====================================
Protein-protein interface simulation
====================================

Introduction
---------------

The PPI package aims to identify possible binding sites for a small molecule to inhibits the interface between two proteins.

Check out one of our related papers: `Monte Carlo simulations using PELE to identify a protein–protein inhibitor binding site and pose <https://pubs.rsc.org/en/content/articlelanding/2020/ra/d0ra01127d>`_.

Inputs
++++++++++

    - protein-protein PDB file
    - ligand PDB file
    - input.yaml with parameters

Default parameters
++++++++++++++++++++

The simulation consists of two stages: local exploration around the protein-protein interface and binding pose refinement.

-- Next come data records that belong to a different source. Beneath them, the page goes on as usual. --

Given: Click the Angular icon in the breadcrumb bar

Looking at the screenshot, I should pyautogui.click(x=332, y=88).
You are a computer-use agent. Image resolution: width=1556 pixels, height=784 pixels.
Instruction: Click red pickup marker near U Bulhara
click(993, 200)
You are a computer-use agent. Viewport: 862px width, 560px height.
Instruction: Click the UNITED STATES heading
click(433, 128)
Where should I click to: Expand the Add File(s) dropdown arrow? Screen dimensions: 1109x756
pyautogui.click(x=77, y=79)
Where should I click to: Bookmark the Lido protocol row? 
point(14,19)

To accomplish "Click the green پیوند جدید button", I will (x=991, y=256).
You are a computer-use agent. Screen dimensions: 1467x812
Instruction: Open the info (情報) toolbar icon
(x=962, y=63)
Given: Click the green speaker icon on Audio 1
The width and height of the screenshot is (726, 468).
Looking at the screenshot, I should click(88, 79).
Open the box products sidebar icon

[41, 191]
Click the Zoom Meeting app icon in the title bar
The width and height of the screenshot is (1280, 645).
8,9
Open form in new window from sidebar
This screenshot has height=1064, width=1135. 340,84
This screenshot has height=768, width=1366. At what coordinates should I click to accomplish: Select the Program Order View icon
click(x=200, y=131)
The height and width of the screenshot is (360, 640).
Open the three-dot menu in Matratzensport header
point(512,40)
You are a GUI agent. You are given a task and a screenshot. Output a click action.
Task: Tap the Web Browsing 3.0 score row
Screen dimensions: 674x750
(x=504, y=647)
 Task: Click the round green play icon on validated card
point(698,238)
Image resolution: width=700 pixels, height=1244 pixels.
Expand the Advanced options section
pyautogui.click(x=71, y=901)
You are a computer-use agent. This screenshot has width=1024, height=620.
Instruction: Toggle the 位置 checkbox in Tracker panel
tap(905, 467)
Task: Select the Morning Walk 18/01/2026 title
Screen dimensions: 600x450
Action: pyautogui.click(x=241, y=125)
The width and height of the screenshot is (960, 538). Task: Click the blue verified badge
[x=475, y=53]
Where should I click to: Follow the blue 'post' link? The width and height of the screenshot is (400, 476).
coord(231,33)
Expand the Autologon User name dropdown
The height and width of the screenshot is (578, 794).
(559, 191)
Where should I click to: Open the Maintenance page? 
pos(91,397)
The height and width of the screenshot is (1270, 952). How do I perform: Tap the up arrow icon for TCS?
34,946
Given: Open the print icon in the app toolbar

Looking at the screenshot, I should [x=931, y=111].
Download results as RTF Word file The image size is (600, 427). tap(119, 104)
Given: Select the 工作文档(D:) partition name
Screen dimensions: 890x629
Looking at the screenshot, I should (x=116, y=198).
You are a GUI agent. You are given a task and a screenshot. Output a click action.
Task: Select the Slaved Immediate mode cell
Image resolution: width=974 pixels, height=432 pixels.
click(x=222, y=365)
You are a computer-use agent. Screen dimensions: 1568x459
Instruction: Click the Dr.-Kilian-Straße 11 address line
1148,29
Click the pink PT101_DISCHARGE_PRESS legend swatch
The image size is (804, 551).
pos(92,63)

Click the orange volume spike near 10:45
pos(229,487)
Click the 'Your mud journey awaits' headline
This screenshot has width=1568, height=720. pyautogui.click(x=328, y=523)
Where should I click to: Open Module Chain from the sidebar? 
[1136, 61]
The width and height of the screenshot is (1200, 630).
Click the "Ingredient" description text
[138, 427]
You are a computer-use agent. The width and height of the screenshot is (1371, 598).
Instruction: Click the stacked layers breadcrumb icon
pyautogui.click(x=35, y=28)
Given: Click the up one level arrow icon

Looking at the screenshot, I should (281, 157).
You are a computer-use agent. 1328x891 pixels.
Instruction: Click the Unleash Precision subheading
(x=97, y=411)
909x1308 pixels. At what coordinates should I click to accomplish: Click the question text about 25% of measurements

Parameters for interface exploration:

    - iterations: 1
    - pele steps: 1000

Parameters for pose refinement:

    - iterations: 20
    - pele_steps: 12

Recommendations
++++++++++++++++++

#. We recommend tracking the distance between a ligand atom and the center of interface to aid analysis of the simulation.
#. There is no need to align the ligand, it will be automatically placed all around the protein interface by our automatic pipeline.
#. We suggest using **at least 50 CPUs**.
#. Expected computational time is around 9h.

1. Complex Preparation
-------------------------
   
Protein-protein file
++++++++++++++++++++++

The PDB file needs to be preprocessed with Maestro Protein Preparation Wizard. We usually recommend protonating the
protein (obligatory), deleting water molecules more than 5Å away from ligands and ions as well as filling in missing
loops and side chains.

Ligand file
++++++++++++++++

The ligand needs to be correctly protonated, have unique chain ID and PDB atom names. It can have any residue name except
for ``UNK``.

2. Input Preparation
------------------------

Prepare the input file ``input.yml`` as show in the template below:

.. code-block:: yaml

   system: '3d9u_prep.pdb' # protein-protein pdb
   protein: 'A' # chain of the protein to keep
   ligand_pdb: "3d9u_ligand.pdb" # ligand PDB file
   chain: 'Z' # chain ID of the ligand
   resname: 'LIG' # residue name of the ligand
   center_of_interface: "A:306:O" # center of the protein-protein interface (chain ID:residue number:atom name)
   seed: 12345
   cpus: 50
   # Distance to track along the simulation
   atom_dist:
   - "A:2:CA" # First atom to make the distance to
   - "B:3:CG" # Second atom to make the distance to
   ppi: true

For more optional flags please refer to `optional flags <../../input/yaml.html>`_.


3. Run simulation
---------------------

Launch the simulation with the following command:

``python -m pele_platform.main input.yml``

4. Output
--------------

Main folders
++++++++++++++++++++++++

The working directory will contain three folders:
    - **1_interface_exploration** containing inputs and outputs of the initial induced fit simulation
    - **2_refinement_simulation** containing inputs and outputs of the rescoring simulation
    - **refinement_input** with refinement simulation inputs, i.e. best energy cluster representatives from the interface exploration.

Raw output
+++++++++++++
Trajectory and report files for each simulation are located in ``working_folder/*/output/*``. That's where you can find detailed information on each snapshot (PDB file, binding energy, metrics, etc.).

Selected poses
+++++++++++++++

Clusters
**********

Upon completion of the refinement simulation, all trajectories are clustered based on ligand heavy atom coordinates. Then, a cluster representative with the best binding energy (or metric of your choice) is selected.
Ranked cluster representatives can be found in:

``working_folder/2_refinement_simulation/results/clusters``

Best snapshots
****************

In addition, top 100 structures with the best binding energy (or metric of your choice) are retrieved. This is done to ensure the clustering algorithm did not skip any valuable results. They are stored in:

``working_folder/2_refinement_simulation/results/top_poses/``